Quenching Dynamics of a quantum XY spin-1/2 chain in presence of a transverse field

TL;DR

This paper investigates the non-adiabatic quantum dynamics of a 1D anisotropic XY spin-1/2 chain under slow quenches, revealing defect scaling laws and entropy behavior related to quantum critical points.

Contribution

It introduces a detailed analysis of anisotropic quenching, compares it with transverse quenching, and uncovers unique defect scaling and entropy features near critical and multicritical points.

Findings

Defect density scales as 1/√τ, supporting the Kibble-Zurek mechanism.

An additional non-adiabatic transition occurs in anisotropic quenching.

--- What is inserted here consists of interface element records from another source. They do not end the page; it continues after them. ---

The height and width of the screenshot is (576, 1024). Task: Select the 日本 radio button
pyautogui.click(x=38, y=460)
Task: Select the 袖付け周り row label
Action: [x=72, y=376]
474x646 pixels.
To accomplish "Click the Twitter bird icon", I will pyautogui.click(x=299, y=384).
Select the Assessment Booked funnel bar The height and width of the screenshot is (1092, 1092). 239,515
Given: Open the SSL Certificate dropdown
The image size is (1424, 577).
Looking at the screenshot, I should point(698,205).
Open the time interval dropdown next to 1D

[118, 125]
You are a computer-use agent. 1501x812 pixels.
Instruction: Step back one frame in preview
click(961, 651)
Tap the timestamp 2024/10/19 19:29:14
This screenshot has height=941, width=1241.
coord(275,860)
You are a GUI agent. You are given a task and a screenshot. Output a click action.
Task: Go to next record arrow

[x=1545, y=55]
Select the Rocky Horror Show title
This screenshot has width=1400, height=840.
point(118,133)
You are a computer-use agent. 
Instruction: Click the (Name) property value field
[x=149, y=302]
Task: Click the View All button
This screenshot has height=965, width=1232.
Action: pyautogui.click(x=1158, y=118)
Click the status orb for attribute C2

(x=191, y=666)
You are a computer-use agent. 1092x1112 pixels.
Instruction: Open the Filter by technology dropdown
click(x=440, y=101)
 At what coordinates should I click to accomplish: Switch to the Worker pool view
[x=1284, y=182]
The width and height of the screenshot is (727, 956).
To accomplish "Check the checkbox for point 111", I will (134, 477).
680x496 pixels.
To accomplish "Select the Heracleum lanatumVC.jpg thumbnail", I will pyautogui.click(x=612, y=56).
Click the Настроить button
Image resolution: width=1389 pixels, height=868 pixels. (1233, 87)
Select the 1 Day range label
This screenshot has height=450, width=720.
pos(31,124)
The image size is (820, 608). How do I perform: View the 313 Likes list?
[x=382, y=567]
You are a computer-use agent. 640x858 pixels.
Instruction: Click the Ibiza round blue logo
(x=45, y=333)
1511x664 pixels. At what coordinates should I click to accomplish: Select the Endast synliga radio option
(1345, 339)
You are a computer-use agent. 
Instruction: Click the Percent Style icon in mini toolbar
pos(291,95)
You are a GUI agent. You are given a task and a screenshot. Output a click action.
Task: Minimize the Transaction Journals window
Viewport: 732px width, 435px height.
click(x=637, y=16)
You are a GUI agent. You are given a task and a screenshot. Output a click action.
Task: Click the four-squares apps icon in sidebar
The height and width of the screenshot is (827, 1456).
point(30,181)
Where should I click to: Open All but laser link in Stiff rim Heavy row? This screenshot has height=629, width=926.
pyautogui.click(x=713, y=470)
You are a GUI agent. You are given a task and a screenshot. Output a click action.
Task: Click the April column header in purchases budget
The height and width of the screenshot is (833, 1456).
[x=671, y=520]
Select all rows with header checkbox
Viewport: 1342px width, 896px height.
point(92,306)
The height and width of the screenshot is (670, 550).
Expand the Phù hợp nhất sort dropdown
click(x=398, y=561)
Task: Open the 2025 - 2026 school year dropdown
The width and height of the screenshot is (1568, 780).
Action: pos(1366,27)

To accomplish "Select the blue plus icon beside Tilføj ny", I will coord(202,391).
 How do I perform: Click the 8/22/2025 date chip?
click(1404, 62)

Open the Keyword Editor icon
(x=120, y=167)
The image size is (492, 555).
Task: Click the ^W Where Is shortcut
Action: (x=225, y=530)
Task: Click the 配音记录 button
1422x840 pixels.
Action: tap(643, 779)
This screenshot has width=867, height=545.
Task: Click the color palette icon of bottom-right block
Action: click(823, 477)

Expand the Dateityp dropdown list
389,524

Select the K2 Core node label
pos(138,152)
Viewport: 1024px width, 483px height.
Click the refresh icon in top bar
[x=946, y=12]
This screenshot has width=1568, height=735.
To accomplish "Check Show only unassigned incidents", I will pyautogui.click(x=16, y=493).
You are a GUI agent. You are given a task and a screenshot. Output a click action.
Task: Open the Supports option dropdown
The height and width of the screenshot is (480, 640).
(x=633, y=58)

Defect density scales as 1/τ^{1/6} at multicritical points.

Abstract

We study the quantum dynamics of a one-dimensional spin-1/2 anisotropic XY model in a transverse field when the transverse field or the anisotropic interaction is quenched at a slow but uniform rate. The two quenching schemes are called transverse and anisotropic quenching respectively. Our emphasis in this paper is on the anisotropic quenching scheme and we compare the results with those of the other scheme. In the process of anisotropic quenching, the system crosses all the quantum critical lines of the phase diagram where the relaxation time diverges. The evolution is non-adiabatic in the time interval when the parameters are close to their critical values, and is adiabatic otherwise. The density of defects produced due to non-adiabatic transitions is calculated by mapping the many-particle system to an equivalent Landau-Zener problem and is generally found to vary as $1/\sqrt{\tau}$, where $\tau$ is the characteristic time scale of quenching, a scenario that supports the Kibble-Zurek mechanism. Interestingly, in the case of anisotropic quenching, there exists an additional non-adiabatic transition, in comparison to the transverse quenching case, with the corresponding probability peaking at an incommensurate value of the wave vector. In the special case in which the system passes through a multi-critical point, the defect density is found to vary as $1/\tau^{1/6}$. The von Neumann entropy of the final state is shown to maximize at a quenching rate around which the ordering of the final state changes from antiferromagnetic to ferromagnetic.